Dataset entries:
++++++
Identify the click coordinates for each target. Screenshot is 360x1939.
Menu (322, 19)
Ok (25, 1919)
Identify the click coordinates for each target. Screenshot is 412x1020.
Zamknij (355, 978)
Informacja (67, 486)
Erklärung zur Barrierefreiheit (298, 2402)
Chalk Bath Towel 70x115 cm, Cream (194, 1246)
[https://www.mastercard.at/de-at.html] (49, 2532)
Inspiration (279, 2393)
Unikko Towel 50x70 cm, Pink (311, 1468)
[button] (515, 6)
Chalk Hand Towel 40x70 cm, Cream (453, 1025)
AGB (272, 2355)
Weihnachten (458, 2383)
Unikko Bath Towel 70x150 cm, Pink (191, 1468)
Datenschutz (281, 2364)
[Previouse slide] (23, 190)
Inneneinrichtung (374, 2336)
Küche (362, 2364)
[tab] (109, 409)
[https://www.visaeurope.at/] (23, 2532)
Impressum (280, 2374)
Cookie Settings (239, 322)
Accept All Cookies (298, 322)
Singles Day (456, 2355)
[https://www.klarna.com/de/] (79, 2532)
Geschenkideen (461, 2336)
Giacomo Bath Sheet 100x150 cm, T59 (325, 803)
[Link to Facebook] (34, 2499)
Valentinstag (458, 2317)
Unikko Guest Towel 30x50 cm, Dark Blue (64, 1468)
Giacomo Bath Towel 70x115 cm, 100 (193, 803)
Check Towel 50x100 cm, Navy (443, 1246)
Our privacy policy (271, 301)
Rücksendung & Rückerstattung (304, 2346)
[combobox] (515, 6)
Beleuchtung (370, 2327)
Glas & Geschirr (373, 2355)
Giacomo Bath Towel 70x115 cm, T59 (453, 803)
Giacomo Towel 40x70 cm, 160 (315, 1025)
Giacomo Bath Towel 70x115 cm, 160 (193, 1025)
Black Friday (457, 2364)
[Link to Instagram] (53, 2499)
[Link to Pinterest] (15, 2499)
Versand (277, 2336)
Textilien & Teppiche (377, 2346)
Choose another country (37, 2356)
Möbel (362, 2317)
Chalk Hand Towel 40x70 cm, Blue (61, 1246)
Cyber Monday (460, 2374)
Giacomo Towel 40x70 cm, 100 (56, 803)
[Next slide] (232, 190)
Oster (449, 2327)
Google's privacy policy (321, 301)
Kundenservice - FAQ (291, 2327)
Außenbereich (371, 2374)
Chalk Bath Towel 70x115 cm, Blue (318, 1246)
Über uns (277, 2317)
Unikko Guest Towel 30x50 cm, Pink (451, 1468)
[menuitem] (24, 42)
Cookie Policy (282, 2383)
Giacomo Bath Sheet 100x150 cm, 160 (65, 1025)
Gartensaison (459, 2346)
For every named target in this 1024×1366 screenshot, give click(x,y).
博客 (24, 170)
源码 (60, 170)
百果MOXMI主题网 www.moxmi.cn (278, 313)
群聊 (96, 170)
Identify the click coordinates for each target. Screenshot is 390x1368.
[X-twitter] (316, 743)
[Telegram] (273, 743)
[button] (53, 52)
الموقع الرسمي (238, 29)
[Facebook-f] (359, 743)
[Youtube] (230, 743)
++++++
**Exercise aim**
Nothing but the lines from the top of the entries above through the line with "Inspiration (279, 2393)" should be set down, each exactly as written.

**Written response**
Identify the click coordinates for each target. Screenshot is 360x1939.
Menu (322, 19)
Ok (25, 1919)
Identify the click coordinates for each target. Screenshot is 412x1020.
Zamknij (355, 978)
Informacja (67, 486)
Erklärung zur Barrierefreiheit (298, 2402)
Chalk Bath Towel 70x115 cm, Cream (194, 1246)
[https://www.mastercard.at/de-at.html] (49, 2532)
Inspiration (279, 2393)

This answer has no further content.